▶ _GIVEN PROBLEM_: Rewrite the records starting at the beginning and ending at the line that contains "coord(394,148)", changing "banknote" to "money" and leaving everything else as it is. Return only those lines.

-- BEGIN RECORD EXTRACTS --

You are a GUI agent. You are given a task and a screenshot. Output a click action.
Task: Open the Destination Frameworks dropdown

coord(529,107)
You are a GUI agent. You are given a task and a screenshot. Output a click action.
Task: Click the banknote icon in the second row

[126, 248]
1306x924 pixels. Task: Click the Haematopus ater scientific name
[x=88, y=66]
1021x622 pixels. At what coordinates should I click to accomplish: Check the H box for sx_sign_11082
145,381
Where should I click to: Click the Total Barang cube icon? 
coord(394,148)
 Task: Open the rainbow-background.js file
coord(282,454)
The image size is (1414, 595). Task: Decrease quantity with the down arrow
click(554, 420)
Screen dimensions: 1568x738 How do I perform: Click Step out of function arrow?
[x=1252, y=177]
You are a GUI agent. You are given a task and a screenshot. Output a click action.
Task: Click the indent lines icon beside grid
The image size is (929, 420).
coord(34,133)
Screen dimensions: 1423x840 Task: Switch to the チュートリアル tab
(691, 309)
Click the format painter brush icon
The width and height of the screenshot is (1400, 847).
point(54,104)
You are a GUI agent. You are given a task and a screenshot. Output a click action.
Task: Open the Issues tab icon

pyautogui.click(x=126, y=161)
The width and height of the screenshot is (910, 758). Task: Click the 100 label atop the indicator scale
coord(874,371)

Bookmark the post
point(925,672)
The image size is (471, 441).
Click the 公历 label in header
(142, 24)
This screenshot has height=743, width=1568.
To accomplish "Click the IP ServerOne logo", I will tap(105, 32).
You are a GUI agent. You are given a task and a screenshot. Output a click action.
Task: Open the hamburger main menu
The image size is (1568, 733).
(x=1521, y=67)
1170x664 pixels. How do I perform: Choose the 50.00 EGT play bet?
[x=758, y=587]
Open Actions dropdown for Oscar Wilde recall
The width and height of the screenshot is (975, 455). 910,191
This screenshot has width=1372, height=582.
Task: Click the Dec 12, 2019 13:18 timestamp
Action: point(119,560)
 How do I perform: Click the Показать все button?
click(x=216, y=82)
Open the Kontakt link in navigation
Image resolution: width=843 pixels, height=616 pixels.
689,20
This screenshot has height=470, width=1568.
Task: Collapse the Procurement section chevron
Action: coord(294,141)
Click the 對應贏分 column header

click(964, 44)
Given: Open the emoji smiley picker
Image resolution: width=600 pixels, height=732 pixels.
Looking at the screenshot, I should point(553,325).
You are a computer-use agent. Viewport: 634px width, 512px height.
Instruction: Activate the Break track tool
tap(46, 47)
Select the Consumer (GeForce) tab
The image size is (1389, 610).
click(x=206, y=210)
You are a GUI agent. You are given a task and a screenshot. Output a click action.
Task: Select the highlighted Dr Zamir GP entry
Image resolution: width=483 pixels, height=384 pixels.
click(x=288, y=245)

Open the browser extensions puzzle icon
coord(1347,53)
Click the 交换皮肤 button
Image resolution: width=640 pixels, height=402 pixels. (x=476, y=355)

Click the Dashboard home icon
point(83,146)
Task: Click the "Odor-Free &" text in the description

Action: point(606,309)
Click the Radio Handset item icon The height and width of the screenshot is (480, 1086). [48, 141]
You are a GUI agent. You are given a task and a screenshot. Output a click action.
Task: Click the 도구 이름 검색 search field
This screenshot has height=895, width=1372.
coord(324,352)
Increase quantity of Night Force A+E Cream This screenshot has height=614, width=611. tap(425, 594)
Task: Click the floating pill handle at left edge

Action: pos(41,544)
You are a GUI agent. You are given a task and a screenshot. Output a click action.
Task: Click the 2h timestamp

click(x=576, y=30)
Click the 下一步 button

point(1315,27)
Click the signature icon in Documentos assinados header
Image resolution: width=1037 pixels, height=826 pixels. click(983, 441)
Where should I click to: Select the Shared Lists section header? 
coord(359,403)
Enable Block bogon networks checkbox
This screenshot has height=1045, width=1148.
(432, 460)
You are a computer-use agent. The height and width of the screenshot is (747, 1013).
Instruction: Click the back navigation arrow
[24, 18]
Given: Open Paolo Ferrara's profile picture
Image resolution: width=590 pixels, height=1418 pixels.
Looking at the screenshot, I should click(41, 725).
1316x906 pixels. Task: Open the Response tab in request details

-- END RECORD EXTRACTS --

▶ _FINAL ANSWER_:
You are a GUI agent. You are given a task and a screenshot. Output a click action.
Task: Open the Destination Frameworks dropdown

coord(529,107)
You are a GUI agent. You are given a task and a screenshot. Output a click action.
Task: Click the money icon in the second row

[126, 248]
1306x924 pixels. Task: Click the Haematopus ater scientific name
[x=88, y=66]
1021x622 pixels. At what coordinates should I click to accomplish: Check the H box for sx_sign_11082
145,381
Where should I click to: Click the Total Barang cube icon? 
coord(394,148)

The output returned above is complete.